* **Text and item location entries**
▽
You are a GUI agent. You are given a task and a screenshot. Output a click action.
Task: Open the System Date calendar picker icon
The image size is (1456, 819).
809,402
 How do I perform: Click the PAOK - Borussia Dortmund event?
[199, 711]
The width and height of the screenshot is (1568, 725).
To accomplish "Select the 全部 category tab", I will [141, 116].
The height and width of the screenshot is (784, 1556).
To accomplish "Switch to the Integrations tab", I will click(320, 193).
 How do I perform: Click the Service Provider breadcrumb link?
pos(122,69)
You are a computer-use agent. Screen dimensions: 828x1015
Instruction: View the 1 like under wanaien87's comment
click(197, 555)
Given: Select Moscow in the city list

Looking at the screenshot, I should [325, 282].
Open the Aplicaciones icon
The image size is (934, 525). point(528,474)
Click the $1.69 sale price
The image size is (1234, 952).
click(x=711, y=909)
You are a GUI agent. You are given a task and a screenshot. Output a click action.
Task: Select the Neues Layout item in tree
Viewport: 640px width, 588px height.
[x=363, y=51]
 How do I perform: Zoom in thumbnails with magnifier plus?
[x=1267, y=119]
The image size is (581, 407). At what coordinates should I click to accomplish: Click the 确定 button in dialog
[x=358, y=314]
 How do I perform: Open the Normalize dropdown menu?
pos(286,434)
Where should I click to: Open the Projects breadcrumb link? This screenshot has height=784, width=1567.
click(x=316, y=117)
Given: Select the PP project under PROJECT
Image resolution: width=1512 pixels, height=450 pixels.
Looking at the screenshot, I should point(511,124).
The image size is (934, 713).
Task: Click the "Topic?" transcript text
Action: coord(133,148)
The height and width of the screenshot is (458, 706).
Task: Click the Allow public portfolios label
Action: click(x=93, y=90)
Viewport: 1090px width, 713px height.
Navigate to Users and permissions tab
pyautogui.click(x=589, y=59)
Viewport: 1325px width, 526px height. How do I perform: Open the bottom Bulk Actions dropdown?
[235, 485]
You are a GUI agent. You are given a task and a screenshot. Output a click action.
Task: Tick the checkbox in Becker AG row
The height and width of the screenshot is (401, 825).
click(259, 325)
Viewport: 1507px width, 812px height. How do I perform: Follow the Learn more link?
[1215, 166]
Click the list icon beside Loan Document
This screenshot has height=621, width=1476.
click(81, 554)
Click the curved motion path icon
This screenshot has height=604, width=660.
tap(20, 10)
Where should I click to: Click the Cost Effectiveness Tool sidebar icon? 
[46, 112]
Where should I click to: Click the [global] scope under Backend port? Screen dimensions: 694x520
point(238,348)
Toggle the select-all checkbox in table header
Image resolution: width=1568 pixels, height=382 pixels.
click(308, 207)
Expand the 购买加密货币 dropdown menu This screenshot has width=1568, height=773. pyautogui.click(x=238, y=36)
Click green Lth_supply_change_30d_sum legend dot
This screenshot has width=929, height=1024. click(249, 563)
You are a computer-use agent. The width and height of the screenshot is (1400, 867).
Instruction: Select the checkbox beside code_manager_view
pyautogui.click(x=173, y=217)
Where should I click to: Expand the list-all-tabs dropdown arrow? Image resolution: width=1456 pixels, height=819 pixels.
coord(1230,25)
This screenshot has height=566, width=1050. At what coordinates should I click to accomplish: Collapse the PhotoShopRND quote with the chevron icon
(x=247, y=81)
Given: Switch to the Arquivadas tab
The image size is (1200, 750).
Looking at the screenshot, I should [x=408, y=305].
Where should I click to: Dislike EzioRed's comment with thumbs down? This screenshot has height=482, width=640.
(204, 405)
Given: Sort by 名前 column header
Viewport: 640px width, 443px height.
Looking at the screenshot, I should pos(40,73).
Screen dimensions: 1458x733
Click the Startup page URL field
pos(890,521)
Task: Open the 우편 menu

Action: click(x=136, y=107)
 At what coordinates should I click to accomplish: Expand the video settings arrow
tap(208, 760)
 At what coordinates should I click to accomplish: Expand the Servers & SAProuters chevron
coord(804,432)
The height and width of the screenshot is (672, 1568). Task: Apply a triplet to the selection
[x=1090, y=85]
△
* **REQUIRED WORK**
Rescale the records starting at the first line and ending at the line containing "will [141, 116].", both included: reproduce every line, requests too, but multiply each click coordinate in the answers by 1.8 and round to the nearest whole number, with halves rounding up.

* **ANSWER TO THIS PROBLEM**
You are a GUI agent. You are given a task and a screenshot. Output a click action.
Task: Open the System Date calendar picker icon
The image size is (1456, 819).
1456,724
 How do I perform: Click the PAOK - Borussia Dortmund event?
[358, 1280]
The width and height of the screenshot is (1568, 725).
To accomplish "Select the 全部 category tab", I will [254, 209].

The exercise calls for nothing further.